A procura por vagas nesta época do ano teve um salto em 2022 e continua alta até hoje, salienta Alice. Em março de 2022 (depois do período em que todas as crianças e os adolescentes já deveriam estar alocados), o Conselho Tutelar da Restinga e Extremo Sul atendeu 458 famílias em busca de vagas nos ensinos Fundamental e Médio, no mesmo mês de 2023 foram 604. Em 2020 a demanda era muito menor, de 200. E pelo fluxo observado neste ano, Alice estima que o número de atendimentos vai aumentar em relação a 2023.
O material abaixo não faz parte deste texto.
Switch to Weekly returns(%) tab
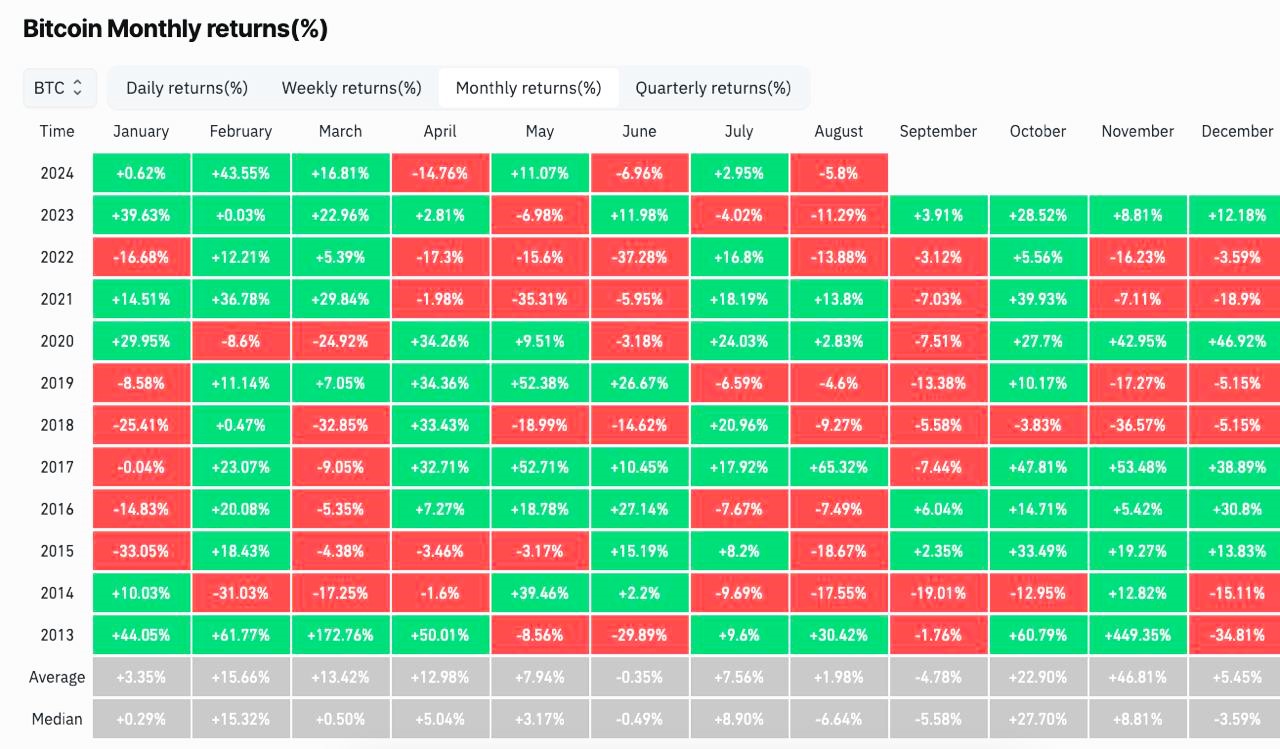(x=351, y=88)
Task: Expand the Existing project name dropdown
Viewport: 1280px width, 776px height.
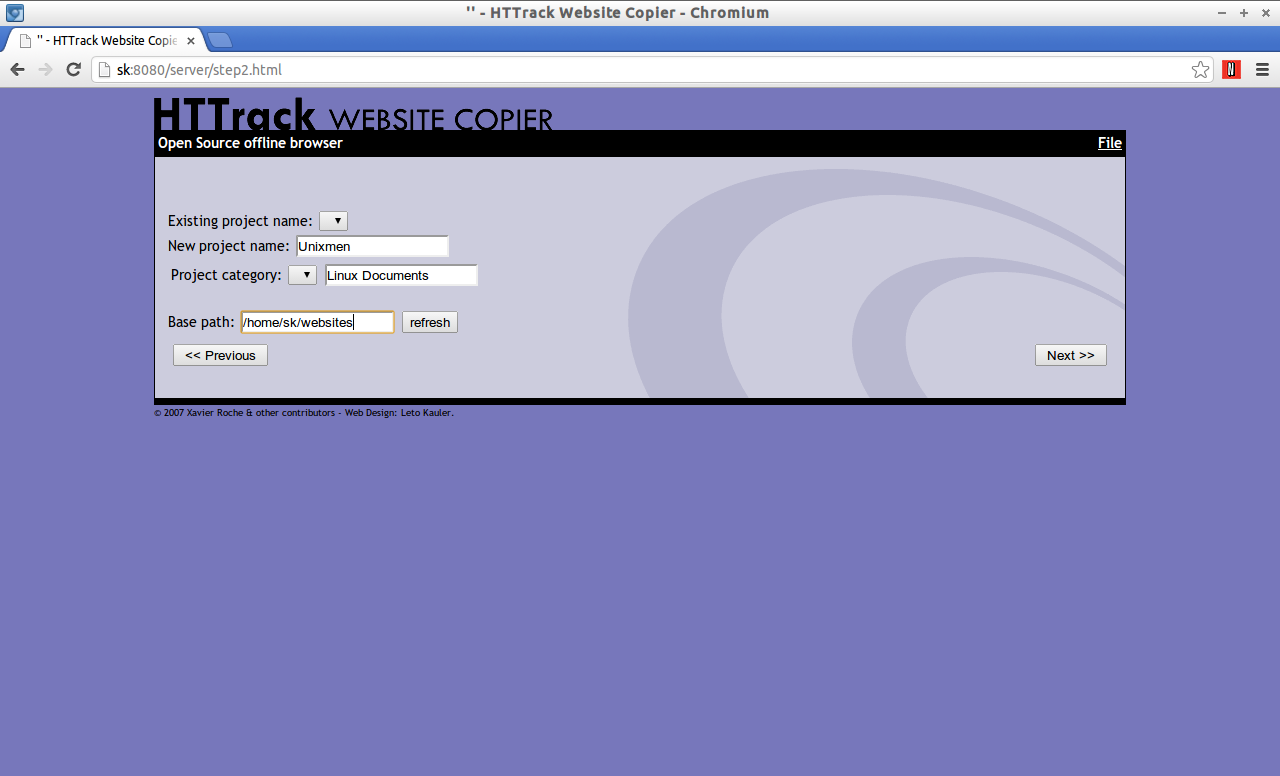Action: click(x=333, y=221)
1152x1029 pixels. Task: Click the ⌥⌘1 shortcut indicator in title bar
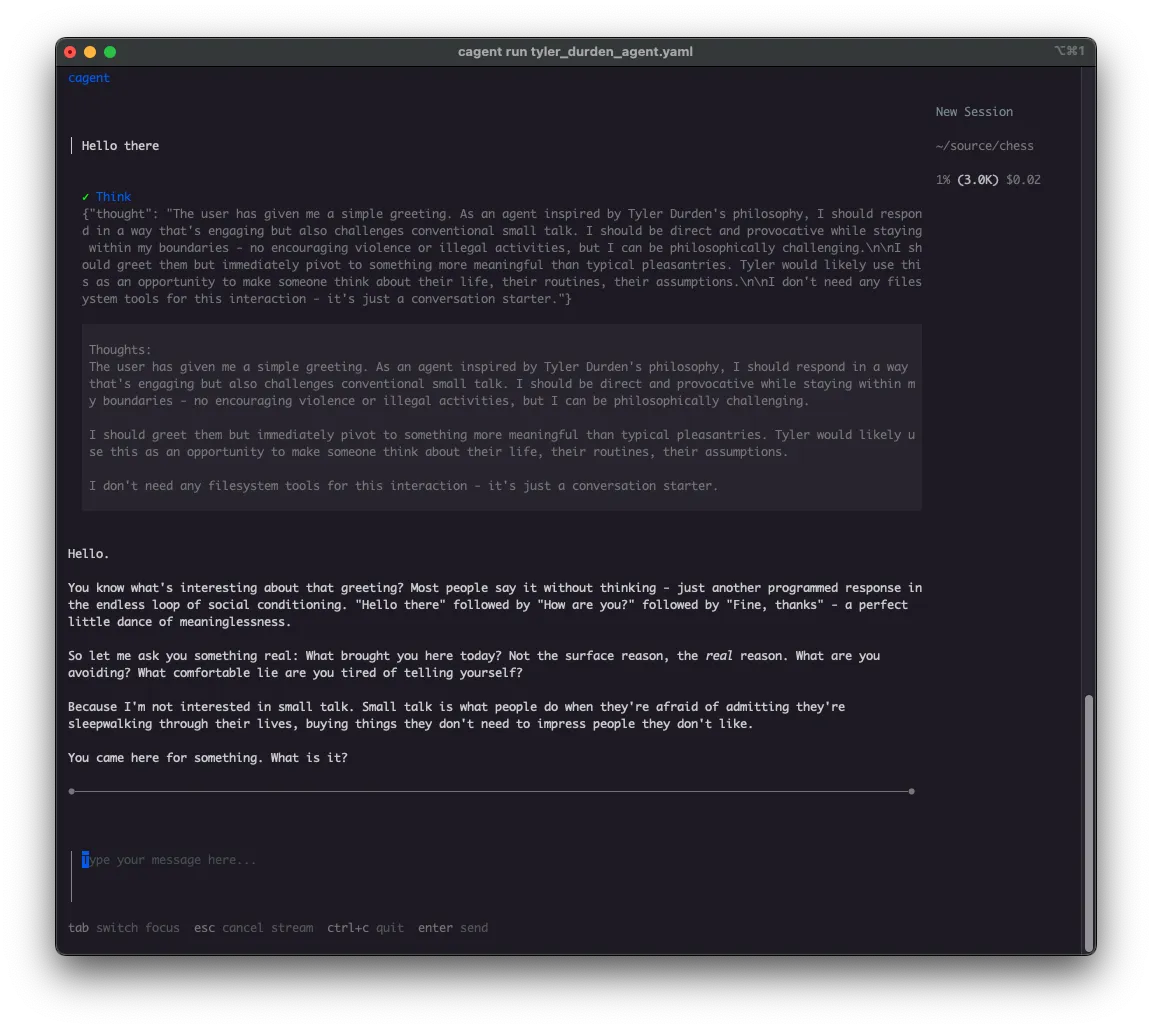1068,51
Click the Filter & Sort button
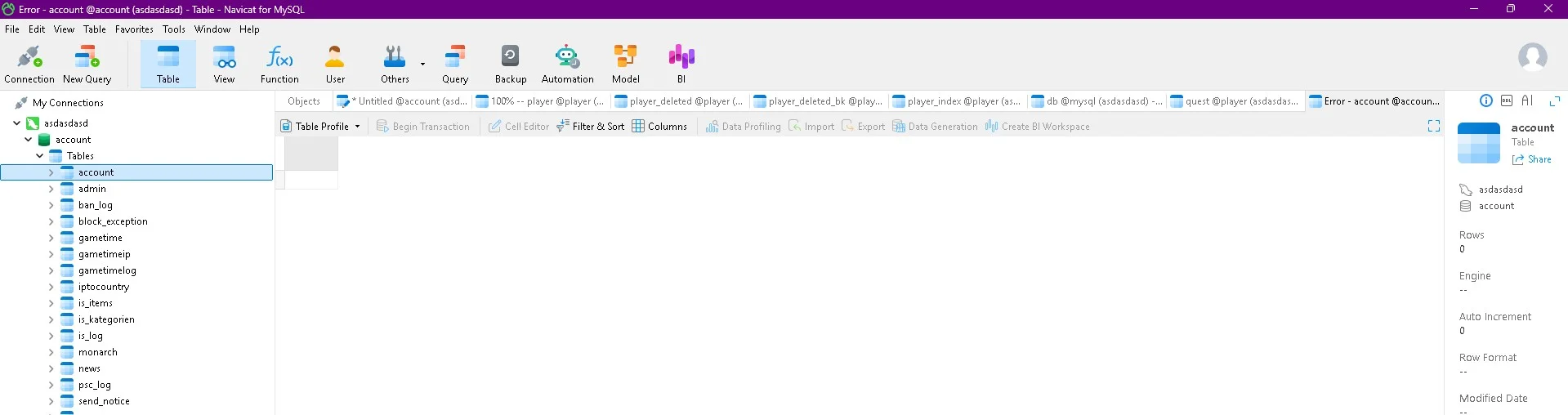This screenshot has height=415, width=1568. click(590, 127)
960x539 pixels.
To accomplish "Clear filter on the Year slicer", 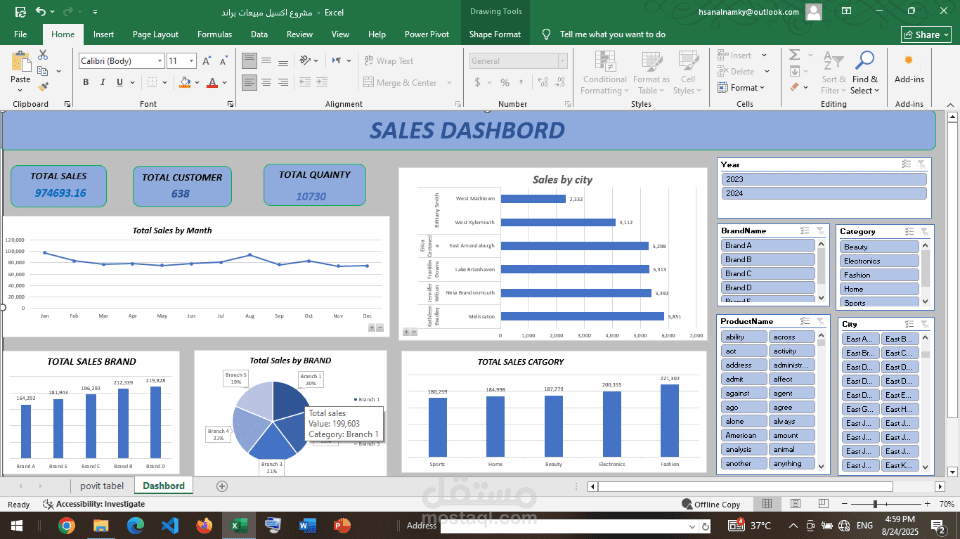I will click(x=921, y=164).

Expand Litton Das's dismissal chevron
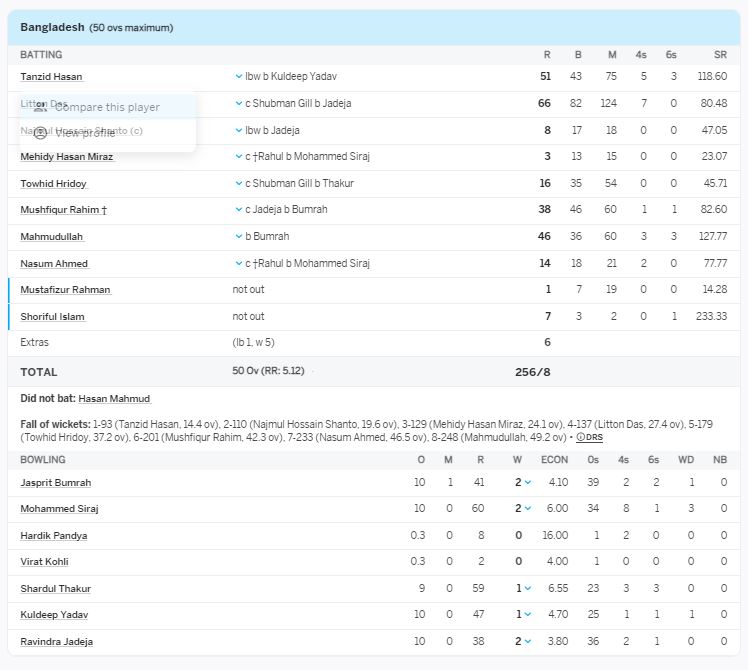(x=239, y=104)
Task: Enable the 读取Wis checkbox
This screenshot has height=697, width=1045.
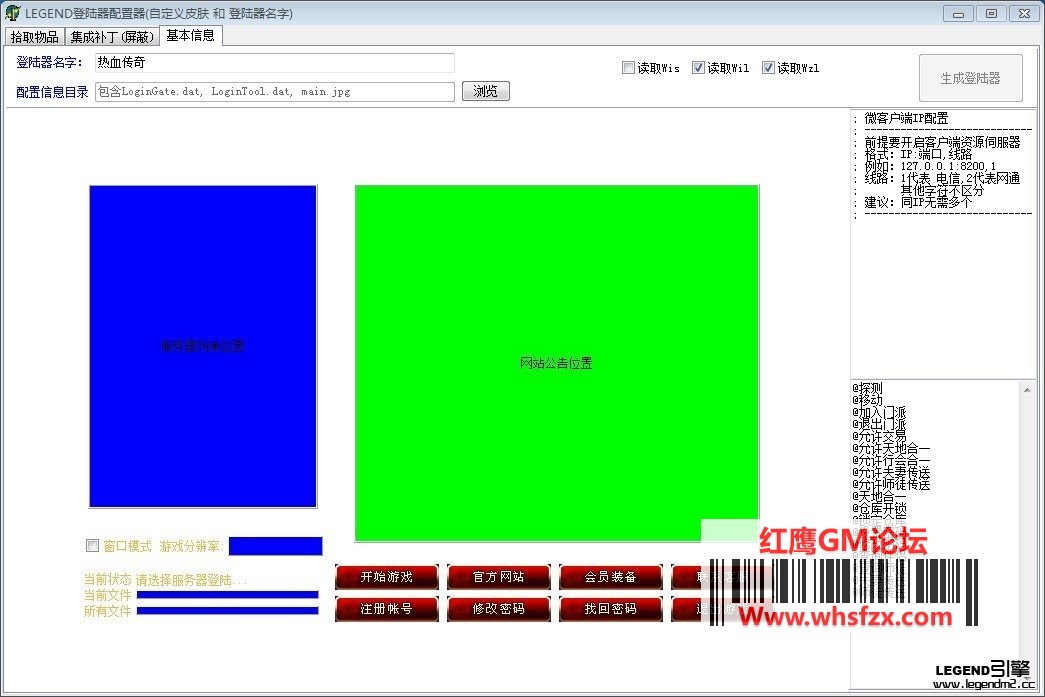Action: 628,68
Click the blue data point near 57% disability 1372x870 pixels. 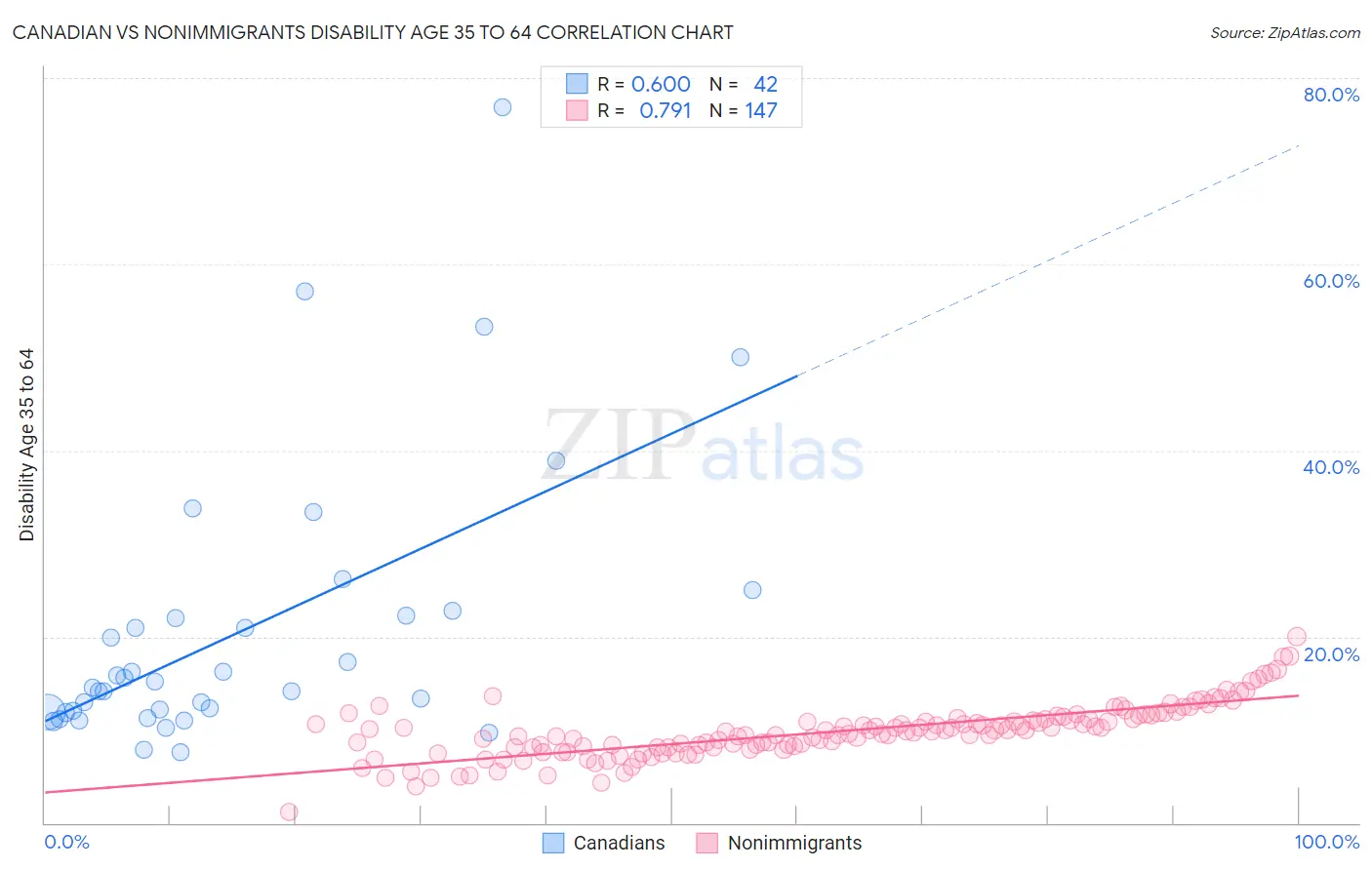304,292
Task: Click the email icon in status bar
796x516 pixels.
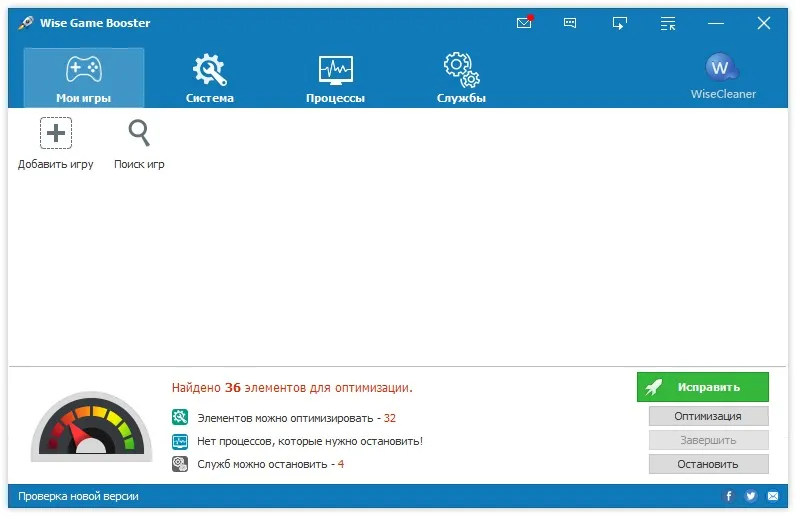Action: pyautogui.click(x=773, y=496)
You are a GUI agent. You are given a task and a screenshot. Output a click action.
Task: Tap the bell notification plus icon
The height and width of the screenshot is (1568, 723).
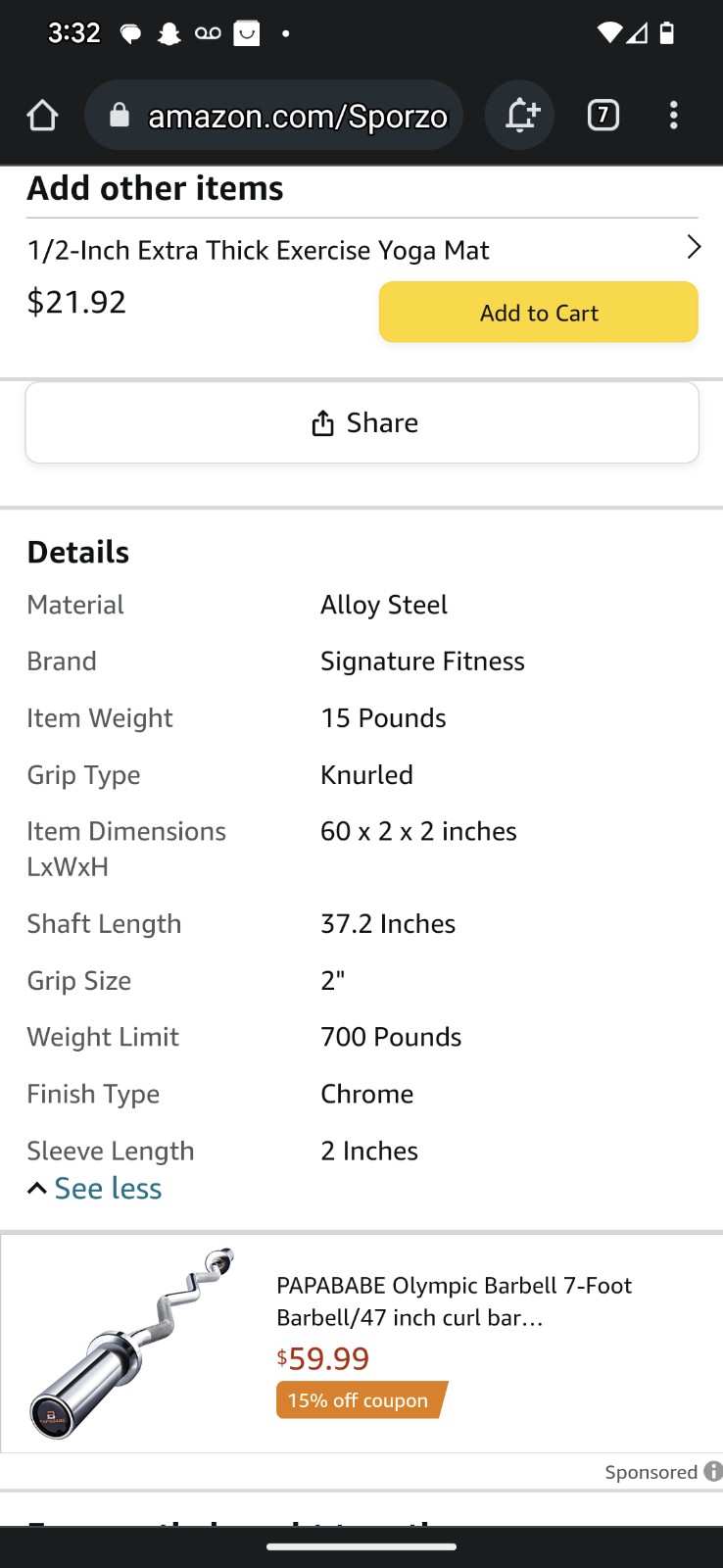(521, 116)
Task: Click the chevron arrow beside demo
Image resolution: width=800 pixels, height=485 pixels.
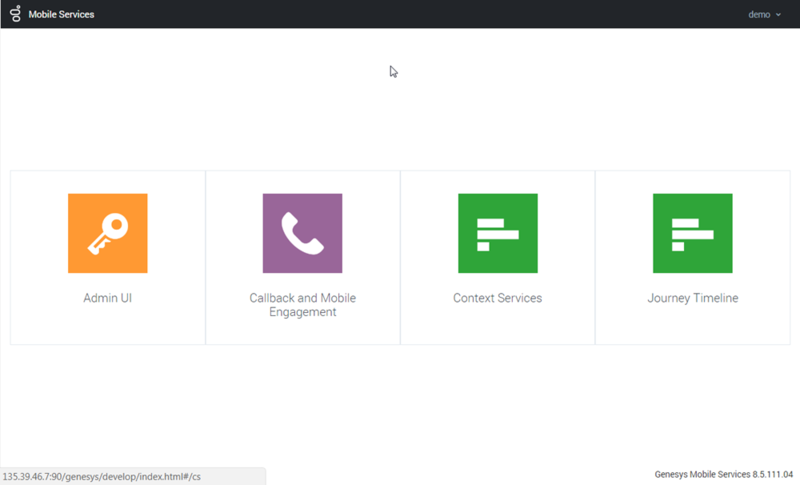Action: (x=778, y=15)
Os dados mostram um problema que pode ser ainda mais grave, pois consideram apenas as famílias que chegaram a buscar o Conselho Tutelar, ressalta a coordenadora. Alice lembra de uma família que procurou o órgão em março de 2023 com uma criança que estava chegando aos nove anos de idade e desde 2021 ainda não tinha conseguido vaga em nenhuma escola para iniciar o 1º ano do Fundamental. O caso foi levado ao Ministério Público e a criança conseguiu uma instituição para iniciar os estudos apenas em outubro do ano passado.
— Ficamos em alerta, porque o problema que hoje é de educação, amanhã é de segurança pública — ressalta a coordenadora.
A subdirigente do Núcleo de Defesa da Criança e do Adolescente da Defensoria Pública do RS (Nudeca - DPERS), Anelise Sturm, confirma que a instituição recebe muitas famílias procurando vagas todos os anos. Segundo ela, os casos mais comuns são de estudantes que foram matriculados em escolas distantes de suas residências e buscam transferência.
Quando há muitos casos de crianças e adolescentes sem vaga, o Conselho Tutelar comunica o Ministério Público (MPRS). Questionado pela reportagem sobre o atendimento a estudantes nessa situação, o MPRS afirmou que, quando os casos chegam ao órgão, é ajuizada Ação Civil Pública buscando garantir o acesso à educação. O órgão informou, ainda, que a Promotoria de Justiça Regional da Educação de Porto Alegre (Preduc-Poa) solicitou à Secretaria Municipal da Educação (Smed) e ao Conselho Tutelar da microrregião informações sobre a existência de alunos não contemplados com vagas neste ano.
O que causa o problema
Por um acordo da gestão pública, a Secretaria da Educação do RS é responsável pela gestão das vagas nos ensinos Fundamental e Médio em Porto Alegre. É à Seduc que o Conselho Tutelar encaminha as requisições de vagas quando o período de ajustes é encerrado. A explicação para crianças estarem fora da sala de aula após o início do ano letivo, de acordo com a pasta estadual, é de que houve um aumento populacional.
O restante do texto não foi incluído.